General Data Protection Right aims to ensure a consistent and equivalent level of protection of rights and freedoms of people in regards to the free movement of their data within the single European market.
It becomes active from the 25th May 2018 which is the deadline for a two-year transitional period granted to companies to implement new requirements. From this moment, these companies might face fines up to EUR 20 million (or 4% of global turnover – whichever is greater).
It concerns not only companies based in Europe, but also those having clients or processing data from EU citizens. Let’s have a look at how it’s going to influence recruiters and recruitment agencies.
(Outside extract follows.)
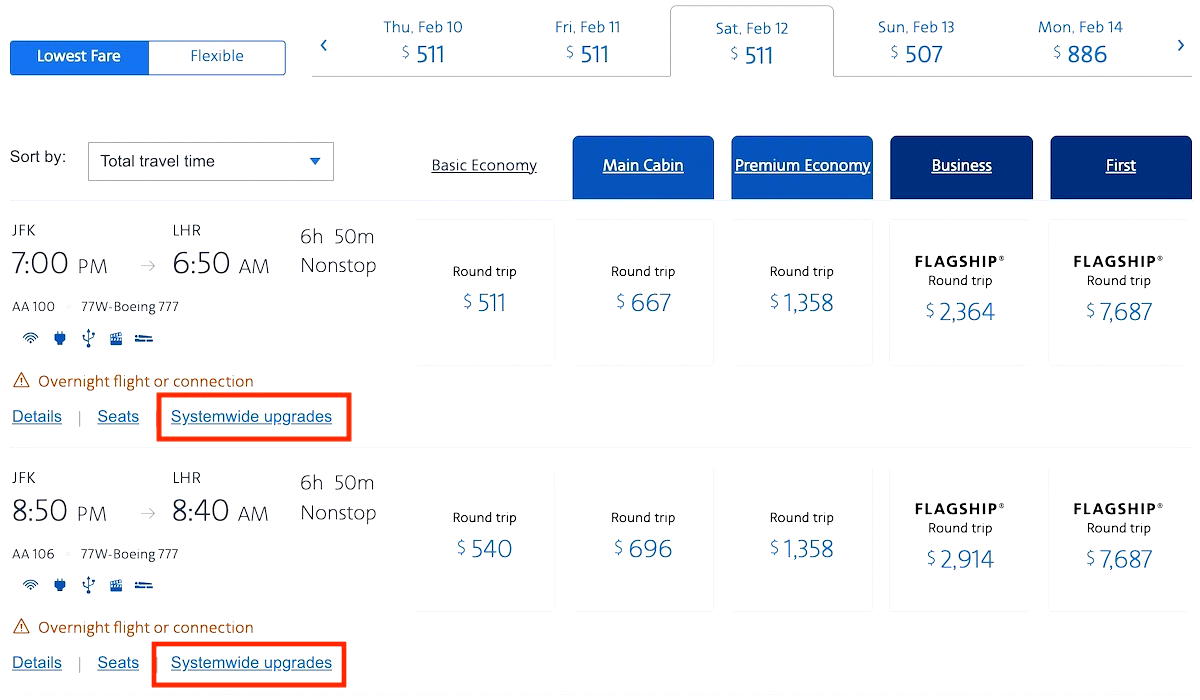This screenshot has width=1200, height=700.
Task: Select the USB port icon for AA 100
Action: (88, 338)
Candidates affected by the processing of personal data will have the following rights:
Right to information (Article 12)
A candidate has to know that you process his/her data. If they apply for a job they need to include a formula or note in their CV, otherwise, you’re not allowed to process it.
“I declare, that I agree to have my data, if it necessary, processed for recruitment process (according to the Act of personal data protection, dated 29 of August 1997, Dz. U. Nr 133 Poz. 883*).”
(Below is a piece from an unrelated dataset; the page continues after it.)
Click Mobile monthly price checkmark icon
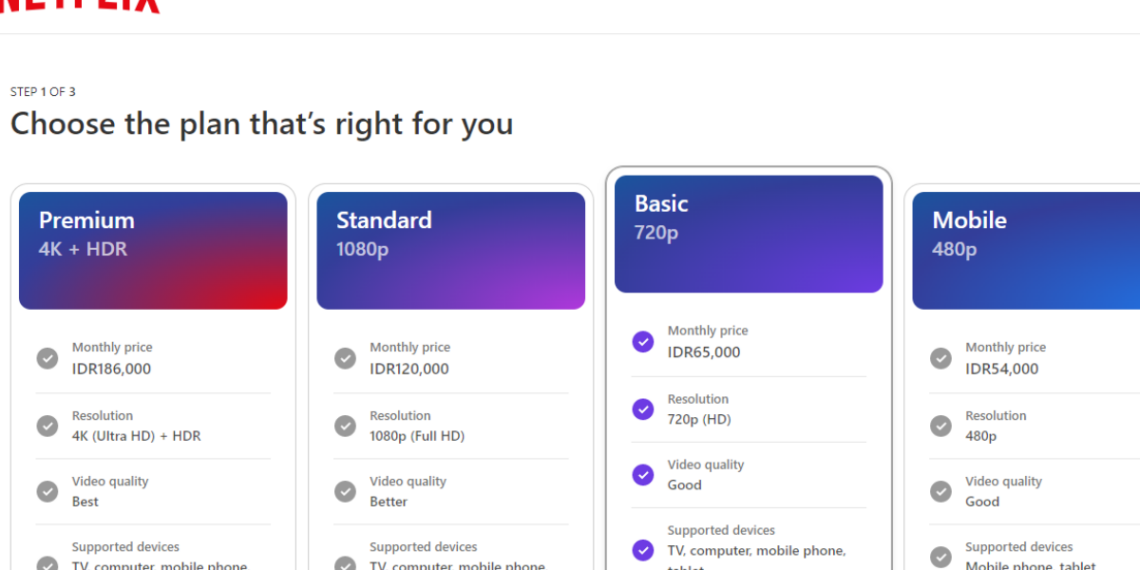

You’re also obliged to inform them about the goal of collecting their data – whether it’s for a particular recruitment process or future recruitment processes as well. If they agree to take part in a specific recruitment process, you need to cancel their data from your database when the process is finished. If they decide to take part in a particular process and future ones, you can keep their CV in your database. Also, you will have to ask for their permission to send them other job opportunities. You’re not allowed to presume that a candidate gives an implicit consent to process their data. In case there’s a leakage of data in your company, it’s lost or stolen you’re obliged to immediately inform this person as well as the supervisory authority for the respective country.
Right to access (Article 15)
A candidate, at any time, can ask you whether their data is being processed. If that’s so, then you’re obliged to provide them all the copies with their data, including the purposes of processing, the time of storage, origin, and transfer of data to an international organization or a third country. That’s why you’re obliged to trace this information. ATS (Applicant Tracking System) is very helpful here, as it allows to show the history of all applications and to justify that they were used for specific recruitment processes. Of course, we’re talking here only about applications of the candidates who agreed to be kept in our database for future recruitment as well.
Right to rectification (Article 16)
Article Continues Below
A candidate has right to change their data which is inaccurate. If you have an old CV and a candidate sends you an updated version you’re obliged to include the new one and delete the old one if a candidate asks you to do so.
Right to erasure / “Right to be forgotten” (Article 17)
A candidate has right to rectify their data. For example, if some time ago they agreed to be in your database, you reached them with a new job opportunity they have right to refuse it and to have their data removed from your database. In this case, you’re obliged to do so.
Of course, as a recruitment agency or any party which keeps personal data you’re obliged to secure them. You need to check who, in your company or outside it, has access to it and if they’re secure. You need to check if all the third parties with whom you cooperate act according to GDPR rules. Moreover, you need to keep a record of people authorized to process personal data, a register of personal data activities and their category as well as a registry of a personal data breach.
As you can see, there’s a lot do to before the 25th of May, so it’s important to take action. There’s plenty of information on the internet about it, and if you cooperate with European companies, it’s a good idea to ask them what actions they’ve already taken and what steps they’d advise you to undertake.
- Dz. U. Nr 133 Poz. 883 – you need to include this one when you apply for a job in Poland.